Opinião

As sanções à Venezuela no âmbito do tratado interamericano de assistência

Autores

  • Lucas Carlos Lima

    é professor de Direito Internacional na Universidade Federal de Minas Gerais coordenador do Grupo de Pesquisa em Cortes e Tribunais CNPq/UFMG membro da Diretoria do Ramo Brasileiro da International Law Association consultor internacional e organizador da obra Comentário Brasileiro à Declaração do Rio sobre Meio Ambiente e Desenvolvimento.

  • Bernardo Mageste C. Campos

    é doutorando em Direito Internacional pela Università di Milano-Bicocca; mestre em Direito Internacional pela UFMG.

4 de outubro de 2019, 6h24

Diante da impossibilidade do Conselho de Segurança da Organização das Nações Unidas (ONU) tomar medidas significativas envolvendo a crise de refugiados e a situação humanitária na Venezuela, não surpreende a iniciativa de alguns Estados americanos invocarem o Tratado Interamericano de Assistência Recíproca (TIAR)[1].

Fruto de um contexto de Guerra Fria e com a finalidade de evitar influências e intervenções no continente Americano, o tratado permanece em vigor e possui uma prática bastante restrita. Contudo, os mecanismos invocados na recente crise venezuelana levantam diversos questionamentos jurídicos interessantes, principalmente à luz da declaração de Juan Guaidó, autodeclarado presidente da Venezuela, de retorno ao TIAR.

No presente escrito analisamos juridicamente quais as possibilidades previstas no âmbito do tratado em relação ao potencial caso da Venezuela e as medidas adotadas por seu Órgão Consultivo contra o país em 23 de setembro. Em especial, duas possibilidades: a legalidade das sanções não relacionadas ao uso da força armada e a conformidade do uso da força armada com base no TIAR e sua conformidade com as regras de uso da força da Organização das Nações Unidas.

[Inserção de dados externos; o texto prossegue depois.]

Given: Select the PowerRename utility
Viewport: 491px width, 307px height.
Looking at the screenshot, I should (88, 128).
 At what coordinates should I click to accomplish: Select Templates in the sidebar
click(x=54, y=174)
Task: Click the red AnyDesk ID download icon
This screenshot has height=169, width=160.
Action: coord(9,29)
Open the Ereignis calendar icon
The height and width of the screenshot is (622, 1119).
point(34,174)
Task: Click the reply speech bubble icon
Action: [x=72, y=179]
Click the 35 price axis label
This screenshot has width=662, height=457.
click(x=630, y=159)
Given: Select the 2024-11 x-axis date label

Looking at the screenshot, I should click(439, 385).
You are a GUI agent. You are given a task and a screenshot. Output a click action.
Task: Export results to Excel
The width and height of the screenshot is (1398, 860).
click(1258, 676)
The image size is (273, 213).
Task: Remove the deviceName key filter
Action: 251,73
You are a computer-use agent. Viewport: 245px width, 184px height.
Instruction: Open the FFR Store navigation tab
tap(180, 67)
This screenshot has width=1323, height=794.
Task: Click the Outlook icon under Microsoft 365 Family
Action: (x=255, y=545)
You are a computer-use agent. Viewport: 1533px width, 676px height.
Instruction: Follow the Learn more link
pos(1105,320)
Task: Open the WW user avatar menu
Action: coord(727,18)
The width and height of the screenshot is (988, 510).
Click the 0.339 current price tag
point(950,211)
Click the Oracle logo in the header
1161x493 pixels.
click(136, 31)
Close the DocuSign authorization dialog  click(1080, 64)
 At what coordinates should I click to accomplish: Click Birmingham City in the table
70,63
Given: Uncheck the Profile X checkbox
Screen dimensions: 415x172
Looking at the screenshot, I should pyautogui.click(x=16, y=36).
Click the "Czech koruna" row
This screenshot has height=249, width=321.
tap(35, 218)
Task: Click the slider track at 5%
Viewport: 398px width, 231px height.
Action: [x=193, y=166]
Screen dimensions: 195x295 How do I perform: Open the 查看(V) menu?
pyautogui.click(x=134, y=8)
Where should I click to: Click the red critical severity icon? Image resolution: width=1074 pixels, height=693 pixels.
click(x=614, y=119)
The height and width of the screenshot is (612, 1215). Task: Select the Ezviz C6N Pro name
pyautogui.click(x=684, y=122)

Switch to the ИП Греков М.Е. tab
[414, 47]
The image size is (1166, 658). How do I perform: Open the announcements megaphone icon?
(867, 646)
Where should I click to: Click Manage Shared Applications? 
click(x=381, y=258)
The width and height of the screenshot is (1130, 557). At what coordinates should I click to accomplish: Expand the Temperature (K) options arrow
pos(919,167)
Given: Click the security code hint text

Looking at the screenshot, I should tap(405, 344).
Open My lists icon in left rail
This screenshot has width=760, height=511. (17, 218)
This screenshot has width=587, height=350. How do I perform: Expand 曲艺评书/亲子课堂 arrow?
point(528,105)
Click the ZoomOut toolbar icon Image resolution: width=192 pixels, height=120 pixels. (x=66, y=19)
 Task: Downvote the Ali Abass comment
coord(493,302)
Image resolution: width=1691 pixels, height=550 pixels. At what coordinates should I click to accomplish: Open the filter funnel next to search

O TIAR foi criado com a finalidade precípua de estabelecer um mecanismo regional de exercício da legítima defesa coletiva, admitida pelo artigo 51 da Carta da ONU. A institucionalização da solidariedade regional em caso de ataque armado surgiu por recomendação da Conferência Interamericana para a Manutenção da Paz de 1936 e veio a ser replicado em diversas outras regiões, como o Tratado do Atlântico Norte (1949) e o Pacto de Varsóvia (1955)[2]. O princípio da solidariedade continental em caso de ataque armado está contido no artigo 3º do TIAR, que considera que “um ataque armado, por parte de qualquer Estado, contra um Estado Americano, será considerado como um ataque contra todos os Estados Americanos” e estabelece o dever de cada Estado Parte de assistir o Estado afetado, se assim solicitado e até a atuação do Conselho de Segurança das Nações Unidas.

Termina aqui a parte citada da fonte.